Diğer bir anlatımla şartlı sermaye artırımı, yeni
çıkarılacak tahvillerin ve benzeri borçlanma araçlarının
şirketin pay sahiplerine dönüşmelerini amaçlayan, bu
yolla şirkete sermaye sağlayan ve çalışanlar için pay
senedi çıkarılmasına olanak veren bir sermaye artırımı
yöntemidir.
18. Anonim Ortaklıklarda Borçlanma Araçları İhraç Tavanı
Anonim ortaklıklar öz kaynakları yeterli olmadığında yabancı kaynaklara da
başvururlar. Yabancı kaynaklar finansal kurumlardan kredi kullanmak şeklinde
sağlanabileceği gibi menkul kıymet ihraç edilerek de sağlanabilir. Halka açık
anonim şirketlere menkul kıymet çıkararak borçlanma konusunda halka kapalı
anonim şirketlere göre avantajlar sağlanmaktadır.

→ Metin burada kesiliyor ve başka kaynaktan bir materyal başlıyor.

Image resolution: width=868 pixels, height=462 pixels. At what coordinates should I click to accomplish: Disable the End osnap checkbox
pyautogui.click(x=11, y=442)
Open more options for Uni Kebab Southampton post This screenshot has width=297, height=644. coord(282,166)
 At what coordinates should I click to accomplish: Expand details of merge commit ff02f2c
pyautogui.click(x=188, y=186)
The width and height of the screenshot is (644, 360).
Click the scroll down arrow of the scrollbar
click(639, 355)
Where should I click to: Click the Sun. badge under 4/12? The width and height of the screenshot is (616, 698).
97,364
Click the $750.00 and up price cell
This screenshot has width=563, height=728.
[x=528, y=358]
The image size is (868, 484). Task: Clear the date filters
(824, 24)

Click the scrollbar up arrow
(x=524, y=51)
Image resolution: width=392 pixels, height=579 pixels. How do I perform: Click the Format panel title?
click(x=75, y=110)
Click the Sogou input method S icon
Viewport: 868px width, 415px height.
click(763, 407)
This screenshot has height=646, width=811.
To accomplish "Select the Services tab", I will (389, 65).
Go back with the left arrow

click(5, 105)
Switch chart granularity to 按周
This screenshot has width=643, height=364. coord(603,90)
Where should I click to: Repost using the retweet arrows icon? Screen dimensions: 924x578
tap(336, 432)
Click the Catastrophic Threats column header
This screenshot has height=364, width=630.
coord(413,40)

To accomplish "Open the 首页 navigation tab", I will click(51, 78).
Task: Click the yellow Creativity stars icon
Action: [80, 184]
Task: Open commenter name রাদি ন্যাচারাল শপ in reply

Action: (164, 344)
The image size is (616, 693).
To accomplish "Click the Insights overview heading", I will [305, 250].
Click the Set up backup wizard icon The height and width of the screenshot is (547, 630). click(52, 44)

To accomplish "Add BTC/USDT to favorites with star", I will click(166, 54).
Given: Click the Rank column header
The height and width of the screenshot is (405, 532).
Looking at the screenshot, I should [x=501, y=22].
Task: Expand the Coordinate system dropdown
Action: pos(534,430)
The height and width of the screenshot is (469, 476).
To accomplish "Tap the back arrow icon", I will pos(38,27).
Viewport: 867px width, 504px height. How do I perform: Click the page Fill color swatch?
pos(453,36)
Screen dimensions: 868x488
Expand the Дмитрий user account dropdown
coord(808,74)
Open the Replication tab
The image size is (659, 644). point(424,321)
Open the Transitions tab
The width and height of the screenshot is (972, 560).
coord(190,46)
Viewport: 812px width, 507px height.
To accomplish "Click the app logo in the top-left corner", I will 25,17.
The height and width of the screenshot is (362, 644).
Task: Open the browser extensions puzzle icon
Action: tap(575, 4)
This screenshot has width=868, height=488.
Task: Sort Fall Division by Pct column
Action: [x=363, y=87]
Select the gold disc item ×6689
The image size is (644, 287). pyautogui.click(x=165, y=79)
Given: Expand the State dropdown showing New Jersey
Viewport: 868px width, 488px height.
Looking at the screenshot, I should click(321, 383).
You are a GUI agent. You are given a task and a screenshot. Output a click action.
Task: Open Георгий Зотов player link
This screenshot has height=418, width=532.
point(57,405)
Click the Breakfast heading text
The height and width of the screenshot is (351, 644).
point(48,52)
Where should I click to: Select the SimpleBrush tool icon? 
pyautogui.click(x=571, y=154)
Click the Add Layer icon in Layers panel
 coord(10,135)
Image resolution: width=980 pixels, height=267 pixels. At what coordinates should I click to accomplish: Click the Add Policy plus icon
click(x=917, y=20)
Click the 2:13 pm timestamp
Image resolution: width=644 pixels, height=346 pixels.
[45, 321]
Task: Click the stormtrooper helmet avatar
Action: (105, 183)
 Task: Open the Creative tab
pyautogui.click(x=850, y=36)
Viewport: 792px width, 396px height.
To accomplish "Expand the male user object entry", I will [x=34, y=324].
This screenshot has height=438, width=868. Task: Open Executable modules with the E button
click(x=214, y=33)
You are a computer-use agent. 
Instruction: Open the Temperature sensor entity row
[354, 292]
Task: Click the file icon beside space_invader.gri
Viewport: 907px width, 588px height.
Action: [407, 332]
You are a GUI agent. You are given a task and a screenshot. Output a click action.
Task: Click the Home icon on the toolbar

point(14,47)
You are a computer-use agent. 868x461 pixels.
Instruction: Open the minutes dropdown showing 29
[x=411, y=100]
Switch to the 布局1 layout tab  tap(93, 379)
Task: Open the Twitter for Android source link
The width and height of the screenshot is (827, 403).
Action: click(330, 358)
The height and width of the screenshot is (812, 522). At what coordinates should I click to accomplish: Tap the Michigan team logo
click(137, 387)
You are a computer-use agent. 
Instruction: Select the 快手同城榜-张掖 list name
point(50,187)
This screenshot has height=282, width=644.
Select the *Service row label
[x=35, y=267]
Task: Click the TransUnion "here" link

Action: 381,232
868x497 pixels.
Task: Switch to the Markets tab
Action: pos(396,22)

Halka açık ortaklıkların ihraç limiti, ana ortaklığa ait özkaynak tutarının beş katını
geçemez. Halka açık olmayan ortaklıkların ihraç limiti ise ana ortaklığa ait
özkaynak tutarının üç katını geçemez.
19. Anonim Ortaklıklarda Kâr Payı Dağıtımı
Kâr payı temettüye göre daha geniş kapsamlı bir terim olup, anonim şirket
ortaklarına ve kâra katılan yönetim kurulu üyeleri, işçiler, intifa senedi sahipleri
vb. diğer kimselere dağıtılacak kârdan, bunların her birine düşen payı; temettü
ise sadece kârdan anonim şirket ortaklarına dağıtılan payı ifade etmektedir.
Temettü avansı da SPK’nın IV/27 Tebliğine göre, ortaklara ara dönem kârı
üzerinden dağıtılacak avanstır. Anonim ortaklıklarda her pay sahibinin, kanun ve
esas sözleşme hükümlerine ve genel kurul kararlarına göre dağıtılmaya tahsis
olunan net dönem kârına payı oranında katılma hakkı vardır.